The classical tests of general relativity involving the bending of light in a gravitational field, and the advance of the perihelion of Mercury still form the cornerstone upon which the theory rests. The former has been interpreted by the apparent slowing down of clocks in a gravitational potential, while the latter makes use of the equivalence between geodesics of light-rays propagating in a static gravitational field and geodesic paths of general relativity [1] .

One the one hand, there is remarkable numerical equivalence between predicted and observed phenomena of the two classical tests, yet on the other hand, there are huge discrepancies between the Schwarzschild metric and the laws of classical physics. Moreover, the phenomena have been given inaccurate physical explanations. This is not surprising insofar as the laws of Newtonian physics are independent of location whereas those of general relativity are apparently location dependent. Newtonian theory has no upper bound on the propagation speed, while general relativity has, since it is a generalization of the special theory.

There is even no clear meaning of the line element in general relativity. Einstein generalized the hyperbolic line element of special relativity by allowing the metric coefficients to become space dependent, and, therefore, to depend on the gravitational field. Yet, there are no known solutions to the two-body problem in general relativity, so the generalized line element describes a fictitious mass, or what is commonly designated as a “test” particle. We don’t even know if Newtonian attraction applies in general relativity.

In this regard, an anecdote of Levi-Civita [2] says it all:

During a conversation that I had with Einstein a few years ago, I asked him … if it was possible to give any concrete interpretation … to the elementary chromotopic interval … He replied to me that he did not know of any physical meaning…

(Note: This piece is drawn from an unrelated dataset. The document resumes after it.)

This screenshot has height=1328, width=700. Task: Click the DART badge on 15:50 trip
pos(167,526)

The saving grace of general relativity, as exemplified in the calculation of the perihelion advance of Mercury, is that geodesic motion can be described by the propagation of wavefronts traveling at the speed of light that happen to coincide with the null geodesics of electromagnetic waves [1] . The equations of motion are formally the same because quantities like the angular momentum are referred to unit mass. Unlike electromagnetic waves, gravitational waves do not possess their own energy-stress tensor like electromagnetic waves so what is actually being propagated are electromagnetic disturbances in a static gravitational field. Poynting’s vector is constructed from a pseudo-gravitational tensor, which, however, can be made to vanish simply through a coordinate transformation. Poynting’s vector is therefore not a true vector, and there can be neither a localization of energy in the gravitational field, nor a direction given to the flux of energy.

Weyl [3] has shown that plane gravitational waves can be classified according to their polarizations. Eddington [4] showed that all but the transverse-trans- verse (TT) type are spurious insofar as they are “merely sinuosities in the coordinate system”, and disappear with a change in coordinates. The TT waves propagate at the speed of light, and Eddington found that light can be identified as a particular form of the TT wave. He also found that light cannot be propagated indefinitely for there was a term in the gravitational potential that blows up so that light cannot be propagated indefinitely in either space or time.

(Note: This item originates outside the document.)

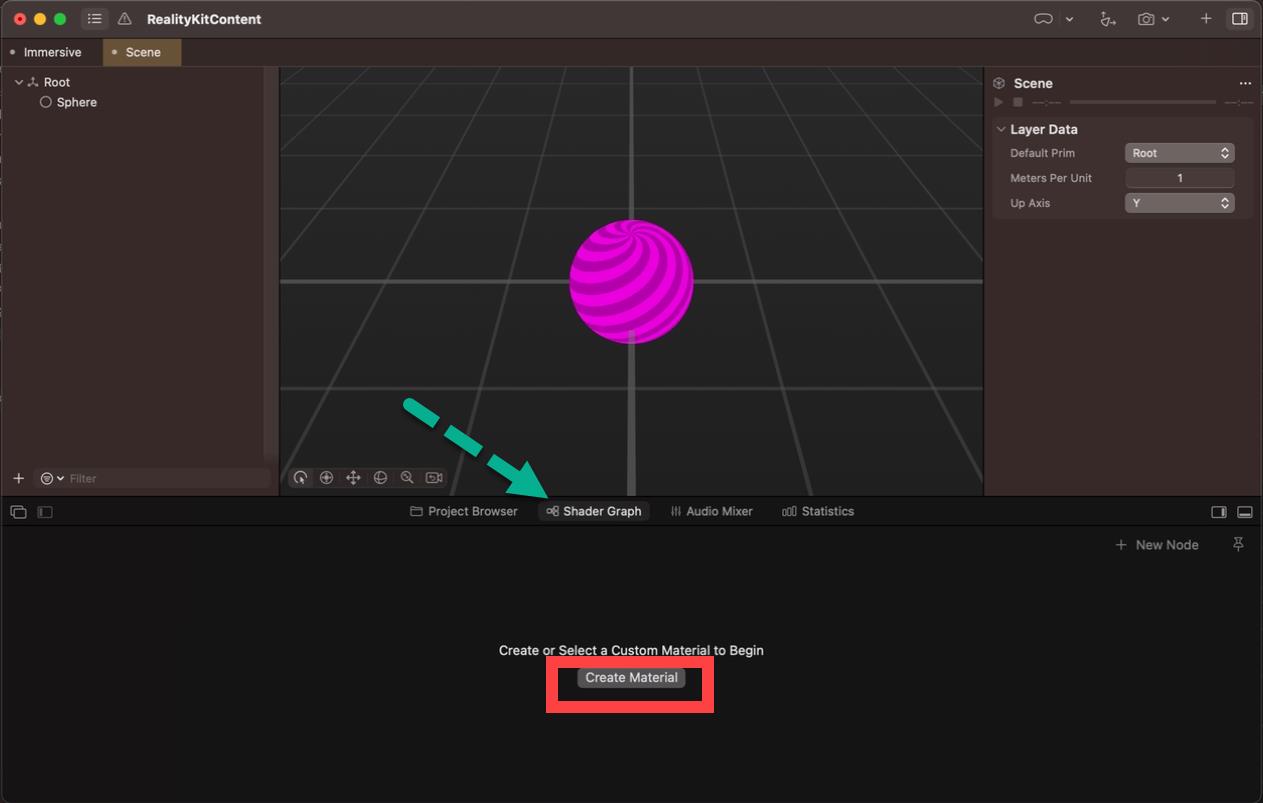
Task: Select the zoom magnifier tool in viewport
Action: [x=408, y=477]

Studying the exact solution, Baldwin and Jeffrey [5] found that an infinite plane electromagnetic wave cannot be propagated without change in waveform. The equations are devoid of both mass and charge, yet the authors refer to them as gravitational waves, if only because they use Einstein’s equation with an electromagnetic energy tensor. They have applied the wrong theory to electromagnetic propagation, and, probably, for this reason, they concluded that “there can be no plane gravitational waves of this type [TT] for which the determinant g [of the metric coefficients] does not vanish…”. Einstein’s equations lead to “the study of divergent waves”, even though there has never been any experimental confirmation. So deeply rooted is the belief that Einstein’s equations have something to do with gravity―even when there is no mass to gravitate. The Riemann tensor is not synonymous to the gravitational field!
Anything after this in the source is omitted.